#### Task requirements:
Each line in the material below, starting at the one that contains "The image size" and ending at the one that contains "Task: Click the Mağazalar store icon", should be repeated exactly; the pictures should not.

#### Data:
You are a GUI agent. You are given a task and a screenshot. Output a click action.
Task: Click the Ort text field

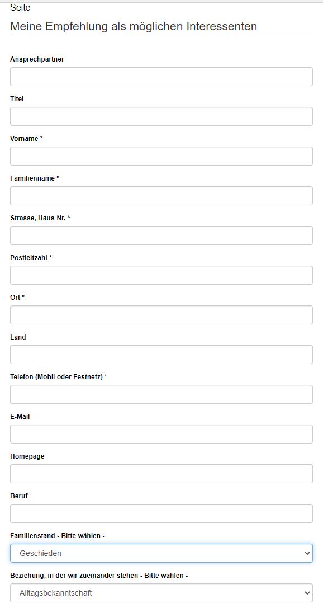click(x=161, y=315)
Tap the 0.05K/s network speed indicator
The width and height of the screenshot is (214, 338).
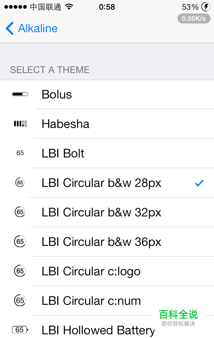(x=194, y=18)
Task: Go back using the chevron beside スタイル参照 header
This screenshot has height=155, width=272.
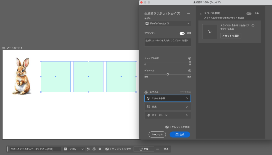Action: (201, 14)
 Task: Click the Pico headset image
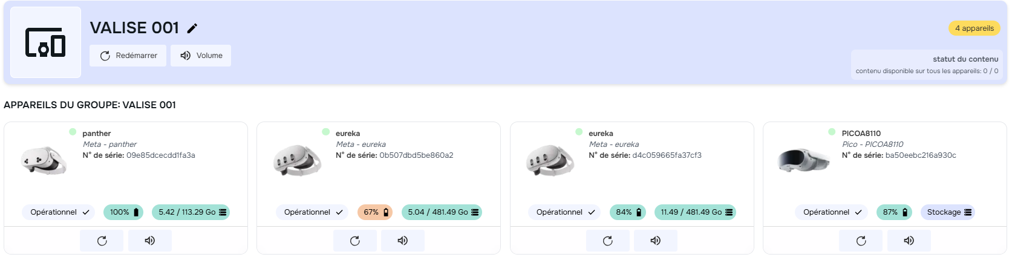coord(803,161)
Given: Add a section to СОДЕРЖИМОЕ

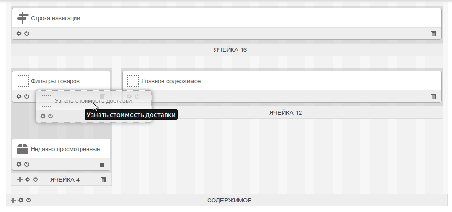Looking at the screenshot, I should [13, 200].
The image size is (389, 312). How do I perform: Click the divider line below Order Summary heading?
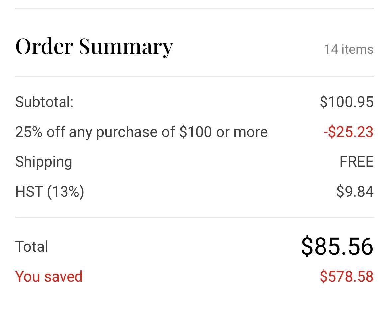coord(195,76)
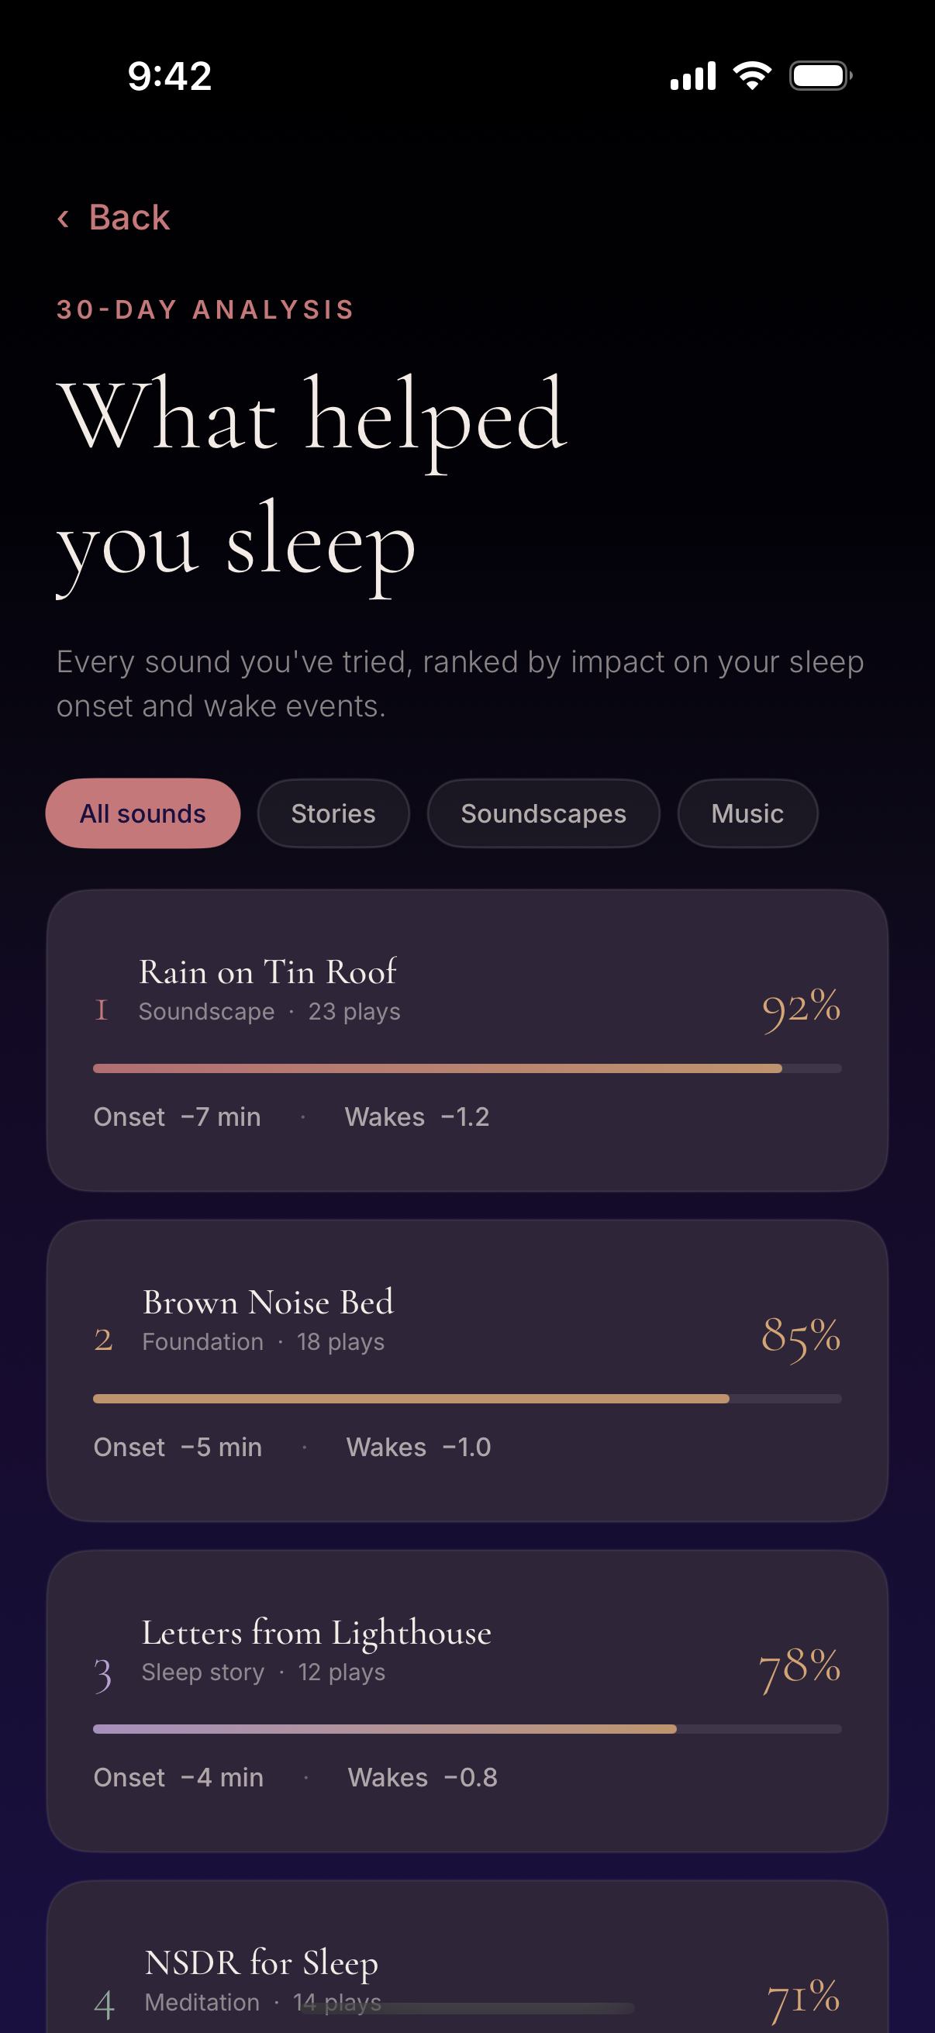Viewport: 935px width, 2033px height.
Task: Open the NSDR for Sleep card
Action: tap(467, 1957)
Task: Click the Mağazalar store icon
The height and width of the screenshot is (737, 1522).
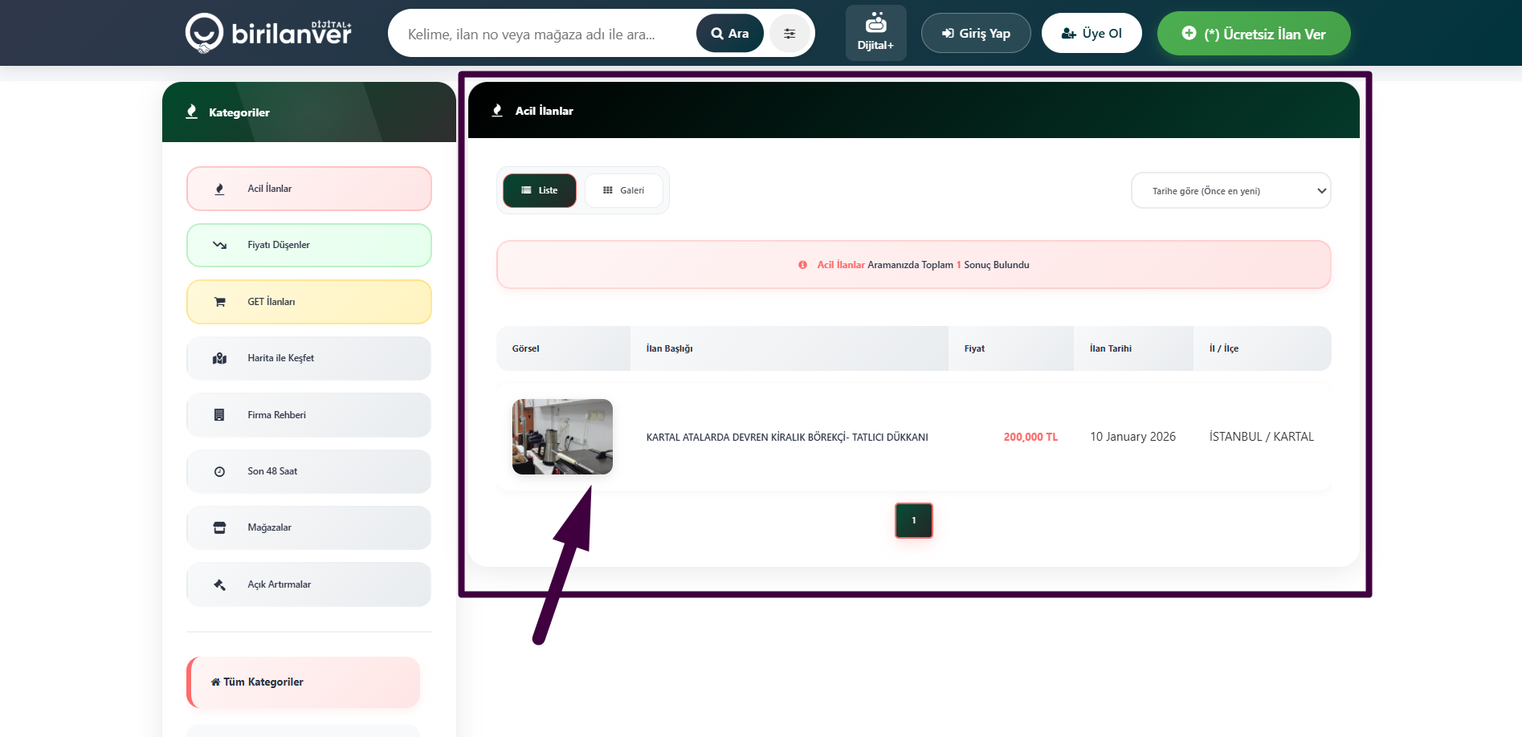Action: 219,528
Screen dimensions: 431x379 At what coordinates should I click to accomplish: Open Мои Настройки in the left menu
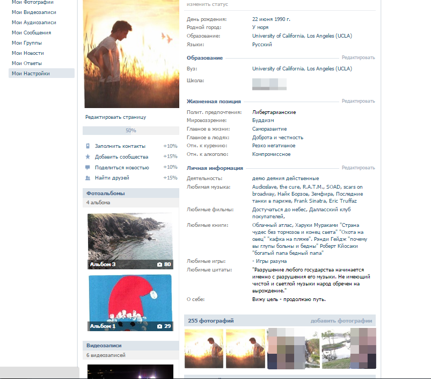(31, 74)
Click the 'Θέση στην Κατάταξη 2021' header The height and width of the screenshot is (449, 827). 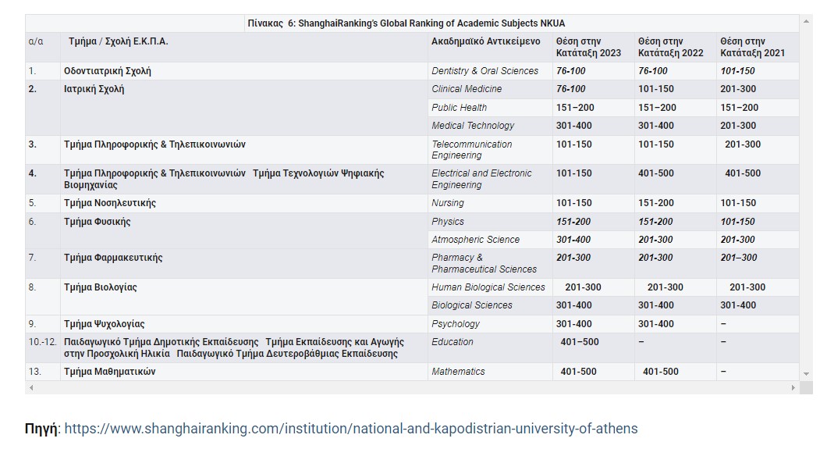pyautogui.click(x=752, y=47)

#### Answer to the exercise:
The image size is (389, 312). How do I perform: Click the divider line below Order Summary heading?
coord(195,76)
Viewport: 935px width, 2033px height.
Task: Open the NSDR for Sleep card
Action: tap(467, 1957)
Task: Click the Mağazalar store icon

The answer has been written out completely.